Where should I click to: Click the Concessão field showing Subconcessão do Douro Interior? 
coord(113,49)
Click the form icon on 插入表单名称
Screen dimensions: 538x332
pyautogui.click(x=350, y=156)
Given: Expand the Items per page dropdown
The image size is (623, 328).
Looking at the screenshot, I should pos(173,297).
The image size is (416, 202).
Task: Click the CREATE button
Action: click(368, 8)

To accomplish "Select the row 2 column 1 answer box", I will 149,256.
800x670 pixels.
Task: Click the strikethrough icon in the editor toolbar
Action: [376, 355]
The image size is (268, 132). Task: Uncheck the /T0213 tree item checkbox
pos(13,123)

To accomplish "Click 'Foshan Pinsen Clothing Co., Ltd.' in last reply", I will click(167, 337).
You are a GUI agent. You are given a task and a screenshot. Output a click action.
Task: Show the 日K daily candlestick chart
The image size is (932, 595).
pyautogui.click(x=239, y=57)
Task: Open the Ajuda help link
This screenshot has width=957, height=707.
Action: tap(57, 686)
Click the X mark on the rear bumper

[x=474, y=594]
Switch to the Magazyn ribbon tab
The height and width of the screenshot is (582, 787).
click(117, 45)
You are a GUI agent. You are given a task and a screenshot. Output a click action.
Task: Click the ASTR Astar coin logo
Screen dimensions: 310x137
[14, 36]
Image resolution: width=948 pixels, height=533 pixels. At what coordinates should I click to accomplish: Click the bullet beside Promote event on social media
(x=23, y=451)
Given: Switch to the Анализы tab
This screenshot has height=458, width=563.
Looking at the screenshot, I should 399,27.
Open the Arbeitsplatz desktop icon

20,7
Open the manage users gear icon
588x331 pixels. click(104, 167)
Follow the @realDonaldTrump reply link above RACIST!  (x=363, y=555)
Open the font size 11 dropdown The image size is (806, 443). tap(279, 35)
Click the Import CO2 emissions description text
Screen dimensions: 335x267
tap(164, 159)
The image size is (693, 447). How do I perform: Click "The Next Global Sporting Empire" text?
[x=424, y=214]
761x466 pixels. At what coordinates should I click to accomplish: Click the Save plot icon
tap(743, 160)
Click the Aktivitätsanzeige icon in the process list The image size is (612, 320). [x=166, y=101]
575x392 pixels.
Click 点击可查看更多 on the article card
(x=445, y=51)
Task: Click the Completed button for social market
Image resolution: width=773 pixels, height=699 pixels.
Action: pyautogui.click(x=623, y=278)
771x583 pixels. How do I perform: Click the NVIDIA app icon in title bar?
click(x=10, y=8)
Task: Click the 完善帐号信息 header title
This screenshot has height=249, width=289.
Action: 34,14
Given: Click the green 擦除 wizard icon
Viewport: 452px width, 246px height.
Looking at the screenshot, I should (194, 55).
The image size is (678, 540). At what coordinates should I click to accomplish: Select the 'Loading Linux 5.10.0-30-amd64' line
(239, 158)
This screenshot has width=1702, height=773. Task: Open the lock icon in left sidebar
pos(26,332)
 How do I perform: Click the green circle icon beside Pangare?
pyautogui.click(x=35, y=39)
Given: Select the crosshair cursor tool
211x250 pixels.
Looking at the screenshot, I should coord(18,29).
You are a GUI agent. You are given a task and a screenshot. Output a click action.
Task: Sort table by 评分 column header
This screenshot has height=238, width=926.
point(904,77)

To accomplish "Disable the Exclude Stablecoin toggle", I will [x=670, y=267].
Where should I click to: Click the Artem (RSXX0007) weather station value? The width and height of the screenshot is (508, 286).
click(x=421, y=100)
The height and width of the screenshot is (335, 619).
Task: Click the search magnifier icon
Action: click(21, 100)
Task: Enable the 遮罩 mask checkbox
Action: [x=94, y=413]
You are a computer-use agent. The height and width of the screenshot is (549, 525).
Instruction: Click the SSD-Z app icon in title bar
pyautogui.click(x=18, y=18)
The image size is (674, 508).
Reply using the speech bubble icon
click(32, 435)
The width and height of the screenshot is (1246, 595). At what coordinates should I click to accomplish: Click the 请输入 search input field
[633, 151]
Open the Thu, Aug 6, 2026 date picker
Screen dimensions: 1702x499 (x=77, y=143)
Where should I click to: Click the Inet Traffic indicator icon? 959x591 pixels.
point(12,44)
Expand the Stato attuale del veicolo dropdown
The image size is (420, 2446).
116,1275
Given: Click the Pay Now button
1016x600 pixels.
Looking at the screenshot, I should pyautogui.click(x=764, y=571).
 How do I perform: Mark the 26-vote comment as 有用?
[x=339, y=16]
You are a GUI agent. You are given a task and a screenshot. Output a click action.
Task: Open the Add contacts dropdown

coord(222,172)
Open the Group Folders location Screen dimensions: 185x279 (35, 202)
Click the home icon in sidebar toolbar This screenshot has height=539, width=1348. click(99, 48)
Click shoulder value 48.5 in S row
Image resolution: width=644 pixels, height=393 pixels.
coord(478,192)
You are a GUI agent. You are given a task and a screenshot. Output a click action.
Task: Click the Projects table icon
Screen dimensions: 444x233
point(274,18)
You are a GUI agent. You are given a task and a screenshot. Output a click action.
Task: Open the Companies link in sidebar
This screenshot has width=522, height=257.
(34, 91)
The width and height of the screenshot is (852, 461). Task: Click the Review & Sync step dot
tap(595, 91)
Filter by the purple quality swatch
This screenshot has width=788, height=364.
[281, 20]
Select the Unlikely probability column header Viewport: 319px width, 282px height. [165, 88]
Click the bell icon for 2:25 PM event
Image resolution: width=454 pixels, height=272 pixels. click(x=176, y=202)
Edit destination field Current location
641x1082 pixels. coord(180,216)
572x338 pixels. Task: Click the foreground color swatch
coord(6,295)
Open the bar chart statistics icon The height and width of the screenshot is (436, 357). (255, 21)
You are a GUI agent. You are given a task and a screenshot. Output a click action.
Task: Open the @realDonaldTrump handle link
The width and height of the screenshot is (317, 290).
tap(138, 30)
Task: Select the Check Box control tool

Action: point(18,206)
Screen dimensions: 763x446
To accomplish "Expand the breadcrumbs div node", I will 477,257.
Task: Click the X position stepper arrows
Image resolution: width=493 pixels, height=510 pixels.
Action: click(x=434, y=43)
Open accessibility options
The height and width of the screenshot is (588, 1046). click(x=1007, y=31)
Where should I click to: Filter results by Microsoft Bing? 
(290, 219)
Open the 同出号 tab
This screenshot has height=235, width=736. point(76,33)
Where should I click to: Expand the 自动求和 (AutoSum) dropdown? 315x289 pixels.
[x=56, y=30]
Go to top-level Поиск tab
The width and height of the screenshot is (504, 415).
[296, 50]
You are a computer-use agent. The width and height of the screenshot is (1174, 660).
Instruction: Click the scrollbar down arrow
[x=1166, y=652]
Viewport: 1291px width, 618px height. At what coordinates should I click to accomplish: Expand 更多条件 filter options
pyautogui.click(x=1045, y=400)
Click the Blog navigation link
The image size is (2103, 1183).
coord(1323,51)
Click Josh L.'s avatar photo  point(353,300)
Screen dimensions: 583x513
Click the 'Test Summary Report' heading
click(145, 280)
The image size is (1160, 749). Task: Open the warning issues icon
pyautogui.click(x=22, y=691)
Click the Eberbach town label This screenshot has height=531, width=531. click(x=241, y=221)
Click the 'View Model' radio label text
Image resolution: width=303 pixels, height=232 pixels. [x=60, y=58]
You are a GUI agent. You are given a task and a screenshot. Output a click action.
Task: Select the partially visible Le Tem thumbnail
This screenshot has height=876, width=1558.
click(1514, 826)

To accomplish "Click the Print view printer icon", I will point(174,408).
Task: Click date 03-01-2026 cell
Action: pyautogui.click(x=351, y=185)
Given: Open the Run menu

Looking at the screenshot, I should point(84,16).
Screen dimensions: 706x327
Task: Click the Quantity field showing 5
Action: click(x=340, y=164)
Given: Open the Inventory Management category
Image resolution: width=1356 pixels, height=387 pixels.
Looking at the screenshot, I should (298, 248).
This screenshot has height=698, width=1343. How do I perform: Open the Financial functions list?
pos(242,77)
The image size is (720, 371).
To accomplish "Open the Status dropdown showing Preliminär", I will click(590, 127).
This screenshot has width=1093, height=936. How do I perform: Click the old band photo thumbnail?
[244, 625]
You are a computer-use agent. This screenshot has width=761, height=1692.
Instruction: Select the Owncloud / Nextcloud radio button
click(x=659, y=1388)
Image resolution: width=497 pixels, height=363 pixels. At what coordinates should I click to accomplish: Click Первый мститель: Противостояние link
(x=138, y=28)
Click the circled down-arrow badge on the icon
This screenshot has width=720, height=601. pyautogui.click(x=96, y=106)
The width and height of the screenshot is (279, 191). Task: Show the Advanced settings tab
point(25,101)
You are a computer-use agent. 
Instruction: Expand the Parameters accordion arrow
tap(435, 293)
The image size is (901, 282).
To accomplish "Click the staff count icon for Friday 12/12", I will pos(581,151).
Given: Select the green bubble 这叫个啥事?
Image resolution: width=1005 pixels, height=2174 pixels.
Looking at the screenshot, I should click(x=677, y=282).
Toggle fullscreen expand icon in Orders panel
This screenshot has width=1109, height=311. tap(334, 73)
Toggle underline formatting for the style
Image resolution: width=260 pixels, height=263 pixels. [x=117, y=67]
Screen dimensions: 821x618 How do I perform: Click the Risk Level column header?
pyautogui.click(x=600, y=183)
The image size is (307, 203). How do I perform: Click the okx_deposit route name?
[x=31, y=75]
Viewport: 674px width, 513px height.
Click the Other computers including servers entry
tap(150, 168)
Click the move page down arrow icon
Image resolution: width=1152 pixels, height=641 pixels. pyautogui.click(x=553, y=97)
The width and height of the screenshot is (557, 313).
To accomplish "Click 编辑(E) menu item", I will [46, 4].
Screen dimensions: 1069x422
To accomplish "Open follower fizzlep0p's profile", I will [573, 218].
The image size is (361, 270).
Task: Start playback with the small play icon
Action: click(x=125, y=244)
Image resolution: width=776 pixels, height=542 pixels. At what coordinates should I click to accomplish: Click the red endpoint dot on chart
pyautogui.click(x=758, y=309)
====
▸ PROBLEM DESCRIPTION
The expected answer is every line above in which the word "realDonaldTrump" appears.

▸ RESPONSE TO THIS TASK
Follow the @realDonaldTrump reply link above RACIST!  (x=363, y=555)
Task: Open the @realDonaldTrump handle link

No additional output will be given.